It goes like this: There are stories that get told over and over and over again until they become archetypes. In something like Bill Willingham's Fables, they literally take on a life of their own, living out their existence in settings determined by normal people's imaginations. We all sort of vaguely picture Snow White looking a certain way and acting a certain way hard enough that somewhere out in the multi-verse, there is a real Snow White more or less looking and acting that way as a kind of belief depository.

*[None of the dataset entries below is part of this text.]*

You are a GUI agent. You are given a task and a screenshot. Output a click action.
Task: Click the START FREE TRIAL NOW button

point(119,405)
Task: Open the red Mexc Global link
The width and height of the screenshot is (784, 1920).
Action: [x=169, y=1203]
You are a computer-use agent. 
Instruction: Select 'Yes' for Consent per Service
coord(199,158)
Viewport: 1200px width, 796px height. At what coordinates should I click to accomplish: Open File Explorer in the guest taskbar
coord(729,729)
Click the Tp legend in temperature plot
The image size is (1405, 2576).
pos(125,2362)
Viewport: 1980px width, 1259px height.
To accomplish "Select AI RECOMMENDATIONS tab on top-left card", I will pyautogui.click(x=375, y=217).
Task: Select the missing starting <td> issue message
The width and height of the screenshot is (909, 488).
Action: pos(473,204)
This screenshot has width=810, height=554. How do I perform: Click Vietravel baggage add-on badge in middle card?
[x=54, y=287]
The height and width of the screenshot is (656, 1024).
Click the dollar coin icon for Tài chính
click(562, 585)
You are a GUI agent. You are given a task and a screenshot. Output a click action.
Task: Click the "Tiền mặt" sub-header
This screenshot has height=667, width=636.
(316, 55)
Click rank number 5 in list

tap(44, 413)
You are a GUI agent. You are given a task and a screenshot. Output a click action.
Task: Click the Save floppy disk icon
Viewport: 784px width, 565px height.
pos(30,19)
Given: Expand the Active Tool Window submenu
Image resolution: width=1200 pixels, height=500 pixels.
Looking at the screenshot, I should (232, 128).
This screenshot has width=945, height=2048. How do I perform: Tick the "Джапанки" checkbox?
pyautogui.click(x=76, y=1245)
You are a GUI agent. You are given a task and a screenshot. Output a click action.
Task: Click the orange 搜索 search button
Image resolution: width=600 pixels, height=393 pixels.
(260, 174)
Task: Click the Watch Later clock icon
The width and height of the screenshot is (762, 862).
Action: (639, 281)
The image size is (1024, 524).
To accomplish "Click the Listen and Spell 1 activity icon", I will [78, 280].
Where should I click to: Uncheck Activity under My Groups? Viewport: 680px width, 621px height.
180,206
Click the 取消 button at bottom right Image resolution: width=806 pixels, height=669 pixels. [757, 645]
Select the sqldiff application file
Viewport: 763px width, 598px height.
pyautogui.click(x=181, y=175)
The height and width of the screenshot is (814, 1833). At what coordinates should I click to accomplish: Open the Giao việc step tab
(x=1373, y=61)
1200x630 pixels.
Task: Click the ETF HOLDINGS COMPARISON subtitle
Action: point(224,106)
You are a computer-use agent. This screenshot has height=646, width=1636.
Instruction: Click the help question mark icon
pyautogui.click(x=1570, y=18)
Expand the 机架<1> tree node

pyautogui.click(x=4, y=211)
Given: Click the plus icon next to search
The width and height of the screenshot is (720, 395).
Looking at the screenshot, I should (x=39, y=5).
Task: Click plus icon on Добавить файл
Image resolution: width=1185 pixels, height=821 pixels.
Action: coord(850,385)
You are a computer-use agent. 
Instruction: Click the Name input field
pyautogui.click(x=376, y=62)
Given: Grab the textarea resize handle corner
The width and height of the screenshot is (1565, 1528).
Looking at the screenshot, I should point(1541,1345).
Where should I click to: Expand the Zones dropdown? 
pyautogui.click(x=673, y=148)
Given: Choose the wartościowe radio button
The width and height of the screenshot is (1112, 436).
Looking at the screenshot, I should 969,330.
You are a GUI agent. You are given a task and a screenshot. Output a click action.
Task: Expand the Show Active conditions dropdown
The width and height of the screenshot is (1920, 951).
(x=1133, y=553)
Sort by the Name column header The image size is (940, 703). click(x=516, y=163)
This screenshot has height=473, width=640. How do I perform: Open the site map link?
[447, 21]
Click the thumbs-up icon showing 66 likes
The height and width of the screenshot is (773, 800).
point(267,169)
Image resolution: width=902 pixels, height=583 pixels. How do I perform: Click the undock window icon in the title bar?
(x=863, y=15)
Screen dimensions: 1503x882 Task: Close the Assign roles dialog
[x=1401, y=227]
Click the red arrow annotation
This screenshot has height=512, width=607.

Virtually no main character in the show has both a mom and a dad. They're just mentioned as the offspring of one famous figure. Even a figure like Apple White, who should have been the daughter of Snow White and Prince Charming, is only referred to as the daughter of Snow White. Charming apparently has his own line of descendants that doesn't include any of his traditional princesses. These characters never reproduced like regular humans; they just exist both in their current form and in a nebulous possible future form simultaneously. "Parent" and "child" are just representations of "now" and "possible."

Stories change over the years in many dramatic ways. The vaguely pedophilic undertones and the inadvertent cannibalism of Red Riding Hood's grandmother by her granddaughter get left out by the Brothers Grimm, and even more aspects of the story get altered as it travels through the centuries until you get Amanda Seyfried having a half-werewolf baby with Shiloh Fernandez in 2011.

In fact, doesn't that sound a lot like Cerise Hood in Ever After High, who is terrified that someone will find out her mom and the Big Bag Wolf got together?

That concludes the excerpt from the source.